The following code produces a warning,
Warning CS8600 Converting null literal or possible null value to non-nullable type.
int? a = 1;
string lineCount = a != null ? a.ToString() : string.Empty;
It appears that it is because ToString()
returns string?
. However, even casting that to string
doesn't remove the warning.
string lineCount = a != null ? (string)a.ToString() : string.Empty;
However, if the integer is not nullable, it does not produce this warning.
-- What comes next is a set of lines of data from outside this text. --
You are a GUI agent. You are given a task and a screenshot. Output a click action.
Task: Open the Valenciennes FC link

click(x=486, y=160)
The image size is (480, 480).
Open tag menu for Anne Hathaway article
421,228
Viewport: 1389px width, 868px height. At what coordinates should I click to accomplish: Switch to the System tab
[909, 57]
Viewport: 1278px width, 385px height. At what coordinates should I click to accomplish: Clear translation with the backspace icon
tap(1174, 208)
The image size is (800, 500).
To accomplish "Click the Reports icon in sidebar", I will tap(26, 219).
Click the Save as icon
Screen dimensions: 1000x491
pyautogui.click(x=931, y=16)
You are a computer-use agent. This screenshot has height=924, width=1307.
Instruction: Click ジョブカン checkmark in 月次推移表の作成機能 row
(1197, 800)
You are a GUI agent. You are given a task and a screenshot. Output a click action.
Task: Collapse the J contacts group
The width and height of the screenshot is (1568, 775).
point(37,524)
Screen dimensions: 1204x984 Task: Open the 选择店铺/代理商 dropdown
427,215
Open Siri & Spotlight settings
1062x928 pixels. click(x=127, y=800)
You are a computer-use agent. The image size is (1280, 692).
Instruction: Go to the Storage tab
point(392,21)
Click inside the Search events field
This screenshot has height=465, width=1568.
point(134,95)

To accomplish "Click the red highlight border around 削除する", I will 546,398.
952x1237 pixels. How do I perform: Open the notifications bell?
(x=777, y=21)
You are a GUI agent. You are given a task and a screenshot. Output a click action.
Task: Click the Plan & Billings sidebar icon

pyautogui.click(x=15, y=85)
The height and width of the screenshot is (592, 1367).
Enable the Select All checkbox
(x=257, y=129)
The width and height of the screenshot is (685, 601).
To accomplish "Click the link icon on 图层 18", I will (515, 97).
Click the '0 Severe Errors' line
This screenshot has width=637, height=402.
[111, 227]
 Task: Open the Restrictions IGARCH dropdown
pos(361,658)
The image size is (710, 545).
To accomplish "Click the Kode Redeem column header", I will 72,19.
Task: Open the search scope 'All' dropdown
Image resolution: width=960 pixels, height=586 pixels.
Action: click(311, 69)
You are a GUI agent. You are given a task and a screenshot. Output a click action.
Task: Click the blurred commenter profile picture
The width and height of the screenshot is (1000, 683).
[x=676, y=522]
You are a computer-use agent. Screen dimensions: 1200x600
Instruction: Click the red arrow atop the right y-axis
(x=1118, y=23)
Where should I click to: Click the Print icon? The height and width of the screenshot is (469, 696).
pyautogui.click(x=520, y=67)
How can I get rid of this warning?
There are two solutions to this.
Firstly, you can make sure you call ToString()
on the int
, not the Nullable<int>
:
int? a = 1;
string lineCount = a != null ? a.Value.ToString() : string.Empty;
Note the use of a.Value
here. That way, the compiler knows you're calling it on an int
, and as you said in the question, the compiler knows that int.ToString()
never returns null
. (It's declared to return string
, not string?
... whereas Nullable<T>.ToString()
is still declared to return string?
.)
A variant on this approach is to use pattern matching to capture the non-nullable integer:
int? a = 1;
string lineCount = a is int value ? value.ToString() : string.Empty;
The second approach would be to use the null-conditional operator in conjunction with the null coalescing operator:
int? a = 1;
string lineCount = a?.ToString() ?? string.Empty;
Personally I'd use that as a simpler approach.